**TASKS FOR THIS EXERCISE**
• 1. Please write out the post on standing with Israel word for word, starting with "excerpt from Gordis'" and going on through "Hineni! Here I Am!".
• 2. In the post on standing with Israel, for how many years did Mahmoud Abbas claim the Palestinians' land had been occupied?

**SELECTED PASSAGE**
────────
Thursday, September 15, 2011

On the Urgency of Standing With Israel Today: 3 Voices of Reason: David Harris, Prof Edward Alexander, & Daniel Gordis

Three different voices, across the continents and political spectrum, echoing a common theme. When our fellow Jews are embattled, we are all threatened. Moreover, we are all brethren and responsible for one another.



‘Am I my brother’s keeper?” (Gen. 4:9). “And Moses said unto the children of Gad and the children of Reuben: ‘Shall your brethren go to the war, and shall ye sit here?’” (Numbers 32:6).



Marginalized as never before, Israel is now witness to Iran’s continuing nuclear aspirations, Turkish Prime Minister Tayyip Erdogan’s cozying up to Iran by threatening Israel and Egyptian masses who despise Israel simply for existing. Iran, Turkey and Egypt have assumed their positions because of radicalization in the Arab world, not because of anything to do with the Palestinians.

Capitalizing on this trend, the Palestinians are explicitly transforming the vote into a referendum on Israel. Just days ago, Mahmoud Abbas of the Palestinian Authority claimed that the Palestinians' land had been occupied for 63 years. The “occupation” to which he refers is thus not the result of Israel’s victory in 1967, but rather, Israel’s very creation in 1948. If the U.N. votes to recognize Palestinian statehood in light of this attitude, it will simply be tightening the noose further.

Because such hatred of the Jewish state cannot be appeased, Israel has no good options at the moment. It will thus hunker down and hold on, hoping that the international community that voted to create the Jewish state just decades ago might soon return to its senses.
excerpt from Gordis' A Referendum on Israel--see below

The challenges Israel currently face transcend party lines, politics and whether or not American Jews like Bibi or not. Israel is besieged on a multitude of fronts, and it behooves us to use our seichel, pick our battles judiciously, and stand with Israel today, more than ever. In this season of reflection and Teshuvah, let us return to the ethical mandate of "Ahavot Yisrael," and love and support our fellow Jews in Israel in their time of need.


david in Seattle



Hineni! Here I Am!


David Harris




Every day brings new strategic challenges for Israel.
────────
**INFORMATION SUPPLIED**
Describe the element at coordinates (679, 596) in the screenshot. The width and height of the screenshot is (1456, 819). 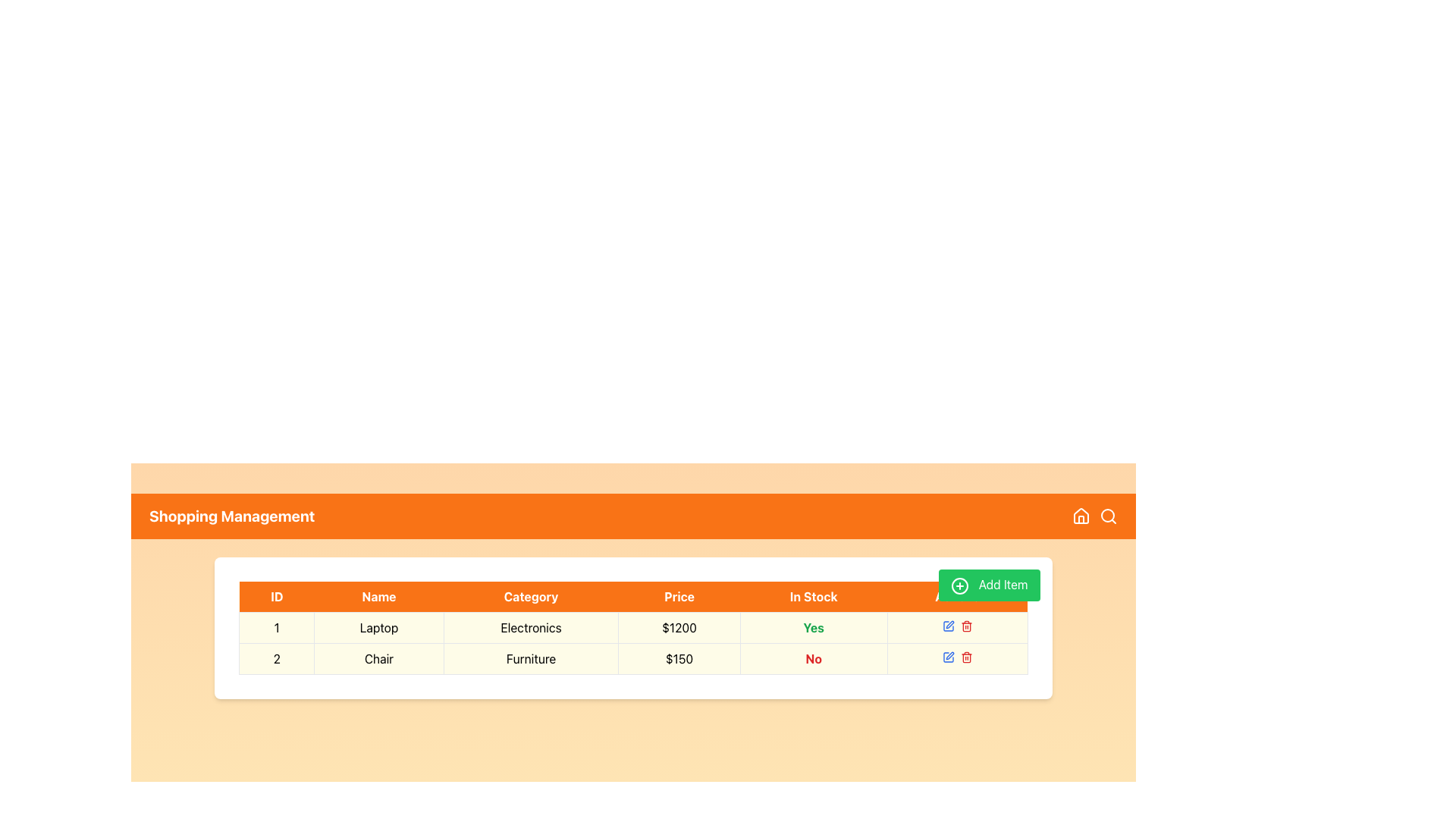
────────
**FULL ANSWERS**
• 1.
excerpt from Gordis' A Referendum on Israel--see below

The challenges Israel currently face transcend party lines, politics and whether or not American Jews like Bibi or not. Israel is besieged on a multitude of fronts, and it behooves us to use our seichel, pick our battles judiciously, and stand with Israel today, more than ever. In this season of reflection and Teshuvah, let us return to the ethical mandate of "Ahavot Yisrael," and love and support our fellow Jews in Israel in their time of need.


david in Seattle



Hineni! Here I Am!

• 2. 63 years.